So I’ve spent all day changing the layout of my blog, fiddling with the colours, background picture, header, etc. and I think I finally like what it looks like now. So now the only problem is, what do I write about?!
One of the reasons I’ve always been hesitant to keep a blog is because I figure, who cares what I have to say? And while I still feel that way, I realise that writing a blog could help me keep up with writing (which always falls by the wayside during school).
I’m an aspiring writer and have written 2 full-length novel stories. I started the first one when I was 10 and then the second when I was 15. I put my life and energy into the first, because it was what I believed in and what I thought was the best thing to write about. But as I grew older, I grow bored of it. It sounded like a 15 year old, no matter how much I edited it and changed it. I even sent it out to be published. I would stand by the mailbox and pray for a few minutes before I pushed all the letters into the mailbox, squeezing my eyes tight and screwing up my nose. But to no avail. No one seemed interested and so my spirits lowered until I couldn’t even bare to read it. So I ditched it.

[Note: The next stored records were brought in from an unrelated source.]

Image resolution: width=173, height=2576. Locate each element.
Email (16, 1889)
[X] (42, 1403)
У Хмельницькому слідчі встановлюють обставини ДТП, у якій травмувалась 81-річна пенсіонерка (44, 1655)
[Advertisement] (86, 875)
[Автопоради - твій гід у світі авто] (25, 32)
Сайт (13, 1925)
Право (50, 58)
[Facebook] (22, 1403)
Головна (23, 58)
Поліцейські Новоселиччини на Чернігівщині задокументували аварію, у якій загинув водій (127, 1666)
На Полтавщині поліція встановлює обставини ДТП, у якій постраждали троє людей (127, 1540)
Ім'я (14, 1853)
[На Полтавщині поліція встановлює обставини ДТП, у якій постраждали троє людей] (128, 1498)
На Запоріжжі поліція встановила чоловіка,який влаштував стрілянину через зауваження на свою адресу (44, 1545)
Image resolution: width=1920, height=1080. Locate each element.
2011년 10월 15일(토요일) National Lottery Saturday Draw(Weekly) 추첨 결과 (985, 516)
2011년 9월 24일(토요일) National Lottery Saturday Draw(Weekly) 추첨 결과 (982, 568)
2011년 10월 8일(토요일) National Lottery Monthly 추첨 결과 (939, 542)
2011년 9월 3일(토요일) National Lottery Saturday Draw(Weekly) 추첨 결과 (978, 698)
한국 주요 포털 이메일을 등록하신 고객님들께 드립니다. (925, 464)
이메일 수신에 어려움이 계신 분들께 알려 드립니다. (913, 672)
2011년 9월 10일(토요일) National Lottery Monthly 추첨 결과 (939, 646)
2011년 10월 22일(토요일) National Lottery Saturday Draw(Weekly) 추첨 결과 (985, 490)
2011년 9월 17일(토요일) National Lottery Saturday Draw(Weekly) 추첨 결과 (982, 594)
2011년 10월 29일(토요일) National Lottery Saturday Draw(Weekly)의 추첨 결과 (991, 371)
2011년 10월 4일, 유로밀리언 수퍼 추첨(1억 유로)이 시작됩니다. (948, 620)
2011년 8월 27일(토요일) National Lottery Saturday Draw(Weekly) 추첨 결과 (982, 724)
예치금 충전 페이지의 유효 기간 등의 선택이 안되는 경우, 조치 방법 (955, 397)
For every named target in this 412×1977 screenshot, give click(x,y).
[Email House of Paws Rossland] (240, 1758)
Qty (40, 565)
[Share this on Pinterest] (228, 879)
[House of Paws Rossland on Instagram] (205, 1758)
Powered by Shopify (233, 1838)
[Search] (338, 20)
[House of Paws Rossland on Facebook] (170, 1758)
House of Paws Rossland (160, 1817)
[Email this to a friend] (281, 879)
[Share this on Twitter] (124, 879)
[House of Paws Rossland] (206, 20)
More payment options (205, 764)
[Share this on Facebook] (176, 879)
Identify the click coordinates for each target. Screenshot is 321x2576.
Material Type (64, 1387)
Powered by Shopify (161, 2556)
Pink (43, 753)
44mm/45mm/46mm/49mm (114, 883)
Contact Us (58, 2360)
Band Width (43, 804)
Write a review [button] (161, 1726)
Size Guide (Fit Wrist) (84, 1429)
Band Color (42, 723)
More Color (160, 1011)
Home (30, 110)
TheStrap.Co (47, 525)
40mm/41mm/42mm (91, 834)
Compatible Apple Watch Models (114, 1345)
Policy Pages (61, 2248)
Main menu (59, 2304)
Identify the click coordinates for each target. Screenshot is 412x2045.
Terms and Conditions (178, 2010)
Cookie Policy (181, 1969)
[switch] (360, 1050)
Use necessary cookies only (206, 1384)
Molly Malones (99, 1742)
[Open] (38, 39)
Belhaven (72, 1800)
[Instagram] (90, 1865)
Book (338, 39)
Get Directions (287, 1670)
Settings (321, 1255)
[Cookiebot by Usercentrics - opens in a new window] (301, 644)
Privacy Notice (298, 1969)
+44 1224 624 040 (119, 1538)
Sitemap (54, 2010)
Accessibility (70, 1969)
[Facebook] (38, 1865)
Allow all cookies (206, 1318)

I stared on my second one when I was 15 with high hopes. This one was going to be better. This one was way more pertinent and obviously way better written. This one would be published. Obviously it wasn’t, otherwise I’d be bragging about being a published author instead of whining. And while I believed in that one stronger (and still do), doubt and fear crept into my heart and sunk my spirits. The more letters I sent out, the more rejections I got. But I still couldn’t shake off the feeling of magic and awe and happiness that I got when I finished the story late one summer day, the smile that had stretched wide on my face and the way my heart had skipped a beat as I typed the final words ‘The End’. And so I kept trying. And trying. And trying.
I entered university and school consumed my life. I didn’t have any time to write any new stories and barely had time to edit and reread. So it fell farther and farther down the pile of ‘Things to Do’ until I would look at it every summer, trying to salvage it, make it better and into what publishers wanted. But every summer, I would be rejected by both publishers and agents until I quietly gave up.
And here I am now, in a Creative Book Publishing Program, thinking about starting my third story idea, but afraid of the rejections and waiting and feelings of doubt and inexperience and ineptitude. So I’m plagued with questions: Was there something wrong with those stories? Did I give up too early? Is there any point starting again?
I didn’t want to make this into a depressing first post, but these are some of the things I’m thinking about and things that keep me up at night. Sometimes.